His 2025 mural Waynesville’s America 250th Anniversary (36 × 88 ft), located in Waynesville, commemorates the upcoming 250th anniversary of the Declaration of Independence. The work depicts Revolutionary War figures including General Anthony Wayne and Robert Love, the town’s founder, and was designed to create a visual connection between past and present through a dramatic and heroic composition.

In 2024, Blanco completed a large-scale mural at the McKay Bay Transfer Station in Tampa, measuring approximately 62 × 148 ft. The mural pays tribute to the facility’s workforce, incorporating portraits of workers alongside elements of the city’s identity. The project reflects Blanco’s interest in transforming industrial or overlooked spaces into sites of cultural recognition and community pride.

Blanco’s 2023 project Cultural Pattern in San Mateo marked his first large-scale ground mural, spanning two city blocks. Commissioned as part of a racial equity initiative, the work integrates diverse cultural motifs to symbolize unity and shared identity, reflecting his ongoing engagement with themes of diversity and social cohesion.

Earlier works include Born to Fly (2022), created during a mural festival in Corpus Christi, which contributes to urban revitalization through vibrant public imagery inspired by local culture.

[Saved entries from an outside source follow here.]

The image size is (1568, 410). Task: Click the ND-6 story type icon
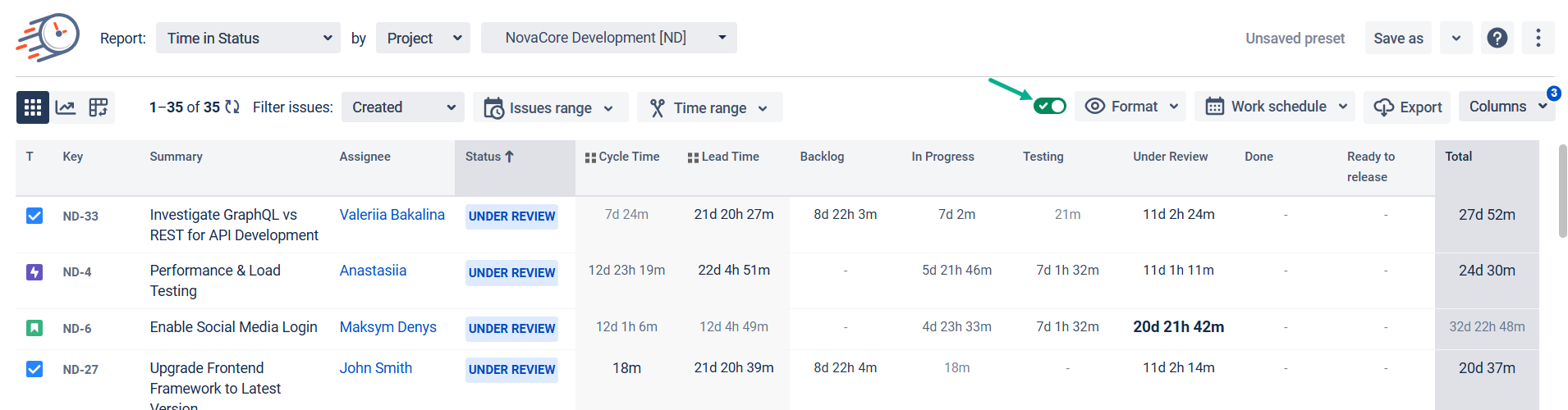pos(34,328)
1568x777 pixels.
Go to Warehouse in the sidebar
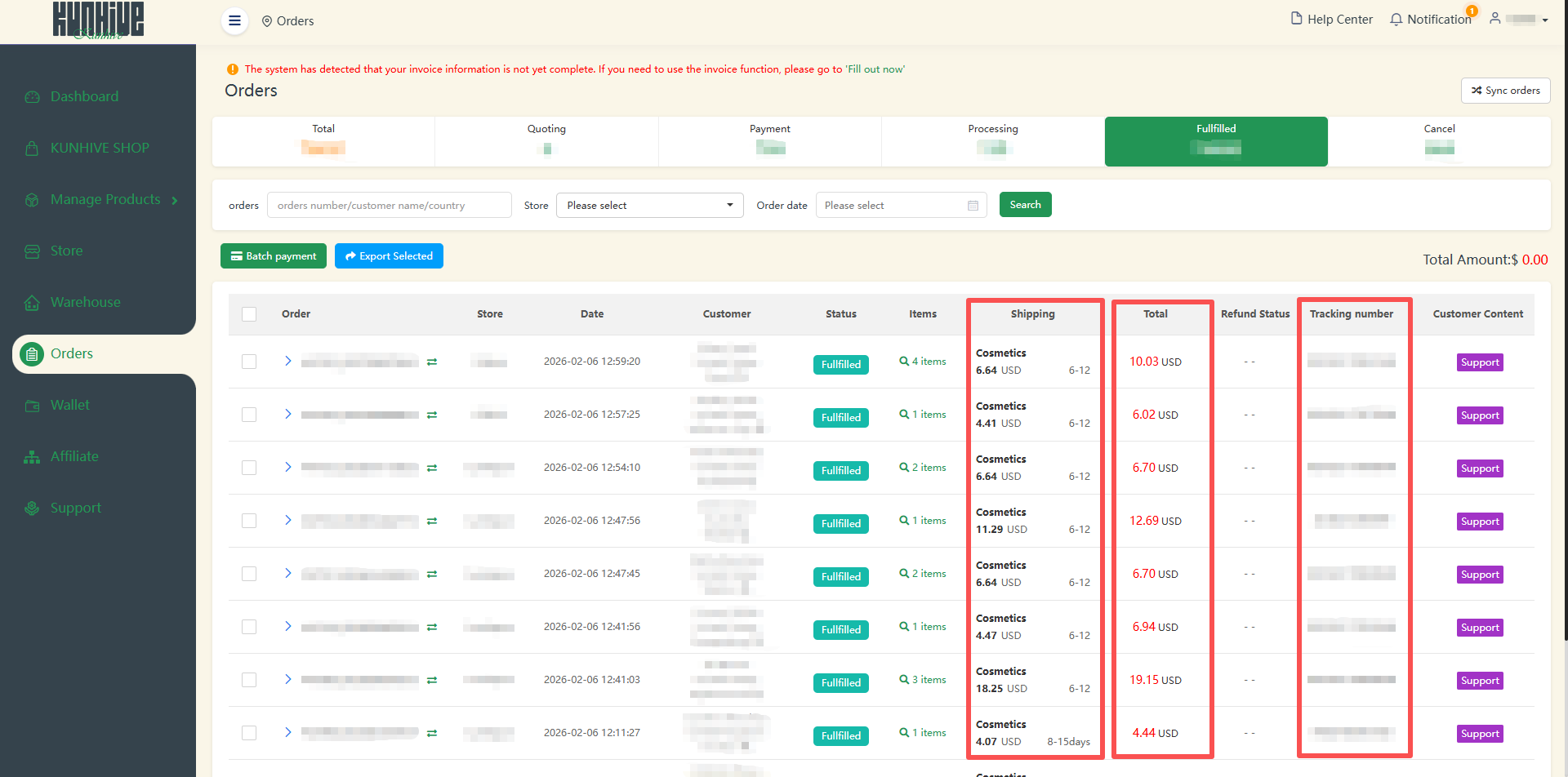pos(85,302)
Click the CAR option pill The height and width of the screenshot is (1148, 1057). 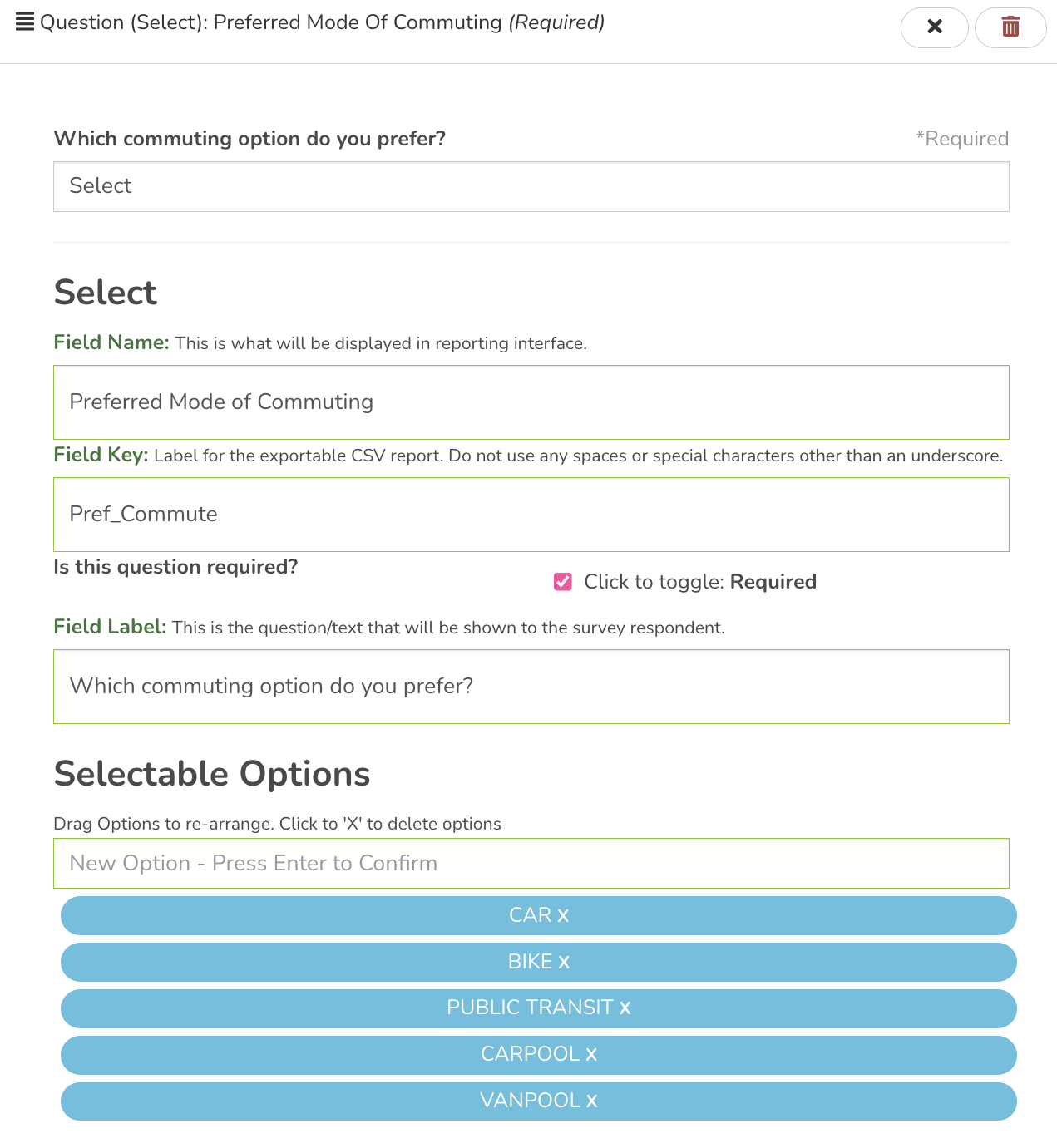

In 2021, he completed Diversity in Technology (36 × 52 ft) in Aurora, depicting a young Black woman surrounded by technological imagery, aiming to highlight underrepresentation in STEM fields and inspire future generations.

== Style and inspirations ==
The artistic style of Blanco is characterized by a fusion of classical training and contemporary mural practices. Having spent over a decade as a studio painter, he employs techniques associated with Renaissance realism, including careful modeling and glazing, while adapting them to large-scale public artworks. His murals often combine realistic portraiture with abstract elements and typographic components, creating layered compositions that merge depth, movement, and narrative meaning.
Typically executed as monumental, site-specific works, his murals transform urban and industrial environments into immersive visual experiences.

Blanco’s work is human-centered, frequently focusing on expressive figures to explore themes of identity and emotion. His artistic influences include Spanish masters such as Diego Velázquez, Francisco Goya, Salvador Dalí, and Pablo Picasso, whose impact is reflected in his combination of technical precision and modern experimentation. Thematically, his work is driven by ideas of identity, diversity, and the human experience, often informed by his background as an immigrant in the United States. Through his murals, Blanco seeks to foster community engagement and social connection, frequently drawing inspiration from everyday people, local culture, and urban environments to elevate shared experiences into monumental public art.